Security and privacy

Hero is used by healthcare professionals and patients every day. Users must be able to easily understand what data Hero is processing, why it is being processed and how it's used.

Our certifications

We have been assessed or certified by the following organisations:

  • HM Government G-Cloud Supplier
  • Cyber Essentials Plus

We integrate with EMIS Health, with whom we are both an Accredited Partner and an Elite Partner.

We annually submit the NHS Data Security and Protection Toolkit, visible online.

Our data principles

Our approach to data governance is one of continual improvement. Standards for data governance are constantly evolving, and so we are constantly looking across the digital health industry to learn and improve.

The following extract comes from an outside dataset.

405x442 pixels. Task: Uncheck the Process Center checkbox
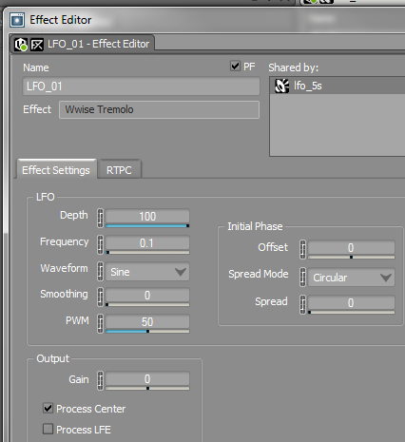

  • All data is encrypted - We encrypt all data we process and/or store. Encryption is used on all our processes, so you can rest assure that only you and anyone you authorise have access to your data. Access to the data is restricted to specific employees who have a ‘need-to-know’ and who are bound by confidentiality obligations.
  • All staff are trained in data handling - Data handling and data security training is mandatory for all our employees, and it is part of their induction process. These training sessions teaches our employees to understand security risks and threats, and how to react to prevent any attempt or attack on our data. Refresher trainings and updates are organised with the team to ensure themes accurate and up to date information is being shared.
  • All application data is stored in UK based data centres - Hero health is committed to ensuring effective safeguards are applied to the information it holds. When it comes to storing your data, we are only using UK based data centres, carefully chosen and with highest levels of security and confidentiality.
  • We only work with selected technology partners, who are vetted to ensure their data compliance - Whenever we need to work with other organisations, we select our partners very carefully, ensuring they share our values and high standards when it comes to data compliance.